I've been super busy today, dinner is simmering in the slow cooker, the washing has been hung out, the bathroom and toilet are sparkling clean.
I've updated middle son's resume, read several blog posts, checked out what everyone is doing on Facebook and I've even taken the time to subscribe to several new blogs.
Actually, I'm just avoiding what makes me feel uncomfortable.
I'm writing this post and guess what, I still haven't opened the latest manuscript for my book. Yes that thing which makes me step out of my comfort zone is at the bottom of my list of things to do today - but at least it is on that list.
The reality is that I'm the worlds worst procrastinator when something is uncomfortable or not flowing smoothly. When something is so important to me that my heart aches at the thought of not being able to do it successfully then I avoid doing it rather than risk doing it badly.
I wrote yesterday, I dithered and edited and put some words on the page but it's stuck...stuck...stuck, so instead, I spend my time doing lots of worthless crap to make me feel better about not writing - why is that? I don't have an editor or publisher breathing down my neck, the only pressure I put on me is from myself.
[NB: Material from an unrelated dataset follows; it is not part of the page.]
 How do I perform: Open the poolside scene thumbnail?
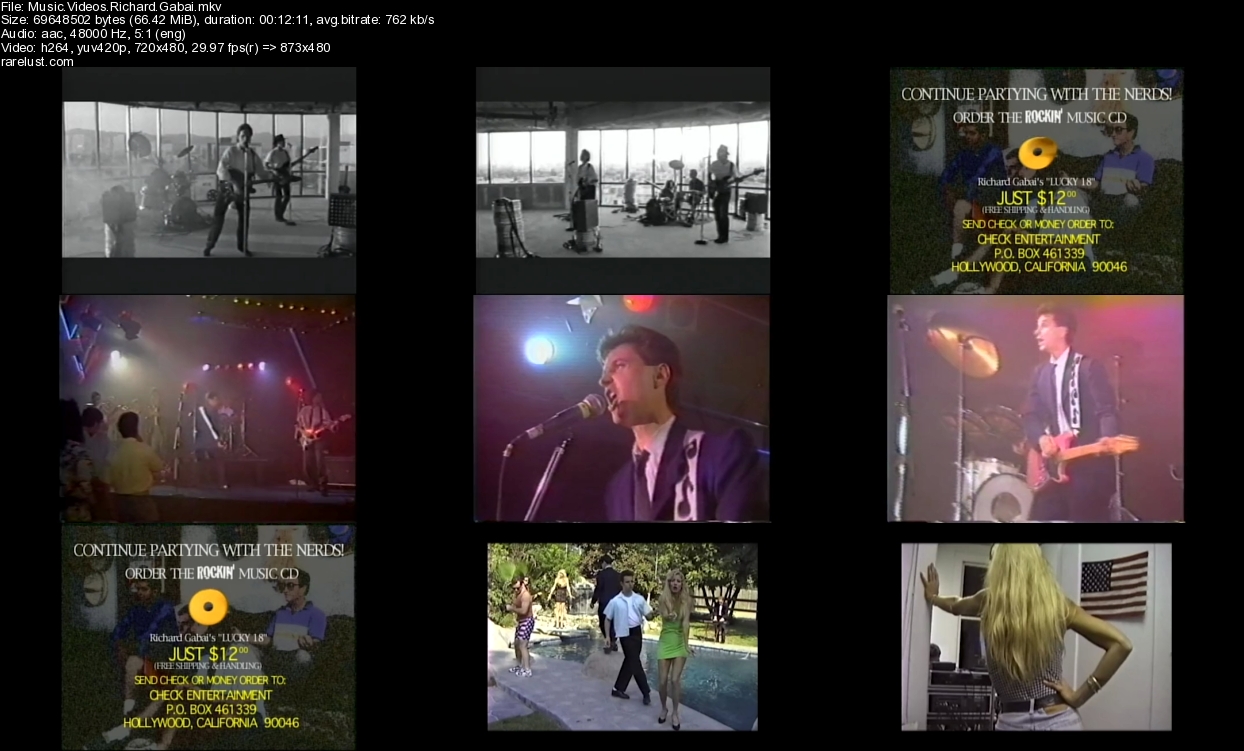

God forbid that I would actually believe I need an editor or publisher.
One of the many blog posts that I read today to avoid doing what I most wanted to be doing was how 'not writing or being stuck' is because of our belief systems. So if you need a reason like me to not be doing something then go take a peek http://menwithpens.ca/why-you-cant-write/
I don't write because I'm stuck, I read lots of blog posts about why I could be stuck and then I write about not writing and being stuck. It's all kind of dumb in a round circular kind of fashion.
Okay so shoot me, I had to find something which justifies why I'm not writing. Anything else in my life I tackle head-on with a no holds barred attitude. I just knuckle down and get it done, writing though is a total different ball game.
It's not like I've never done it, I've written two books, fiction and non-fiction and I've had reasonable to good reviews. I don't think I suck totally but at the same time my brain doesn't believe me and keeps inventing reasons why I shouldn't be writing.
So it now seems that I need to take a few of my crappy inner beliefs, turn them on their head and rewrite them and just bloody put my bum in the seat and write. Or perhaps I could make some muffins and cakes for lunches this week....KIDDING, but I definitely need to rewire my belief system and just write.
Who cares if it sucks.....if it sucks then I don't even have to show anybody do I?
So what's your belief system stopping you from doing?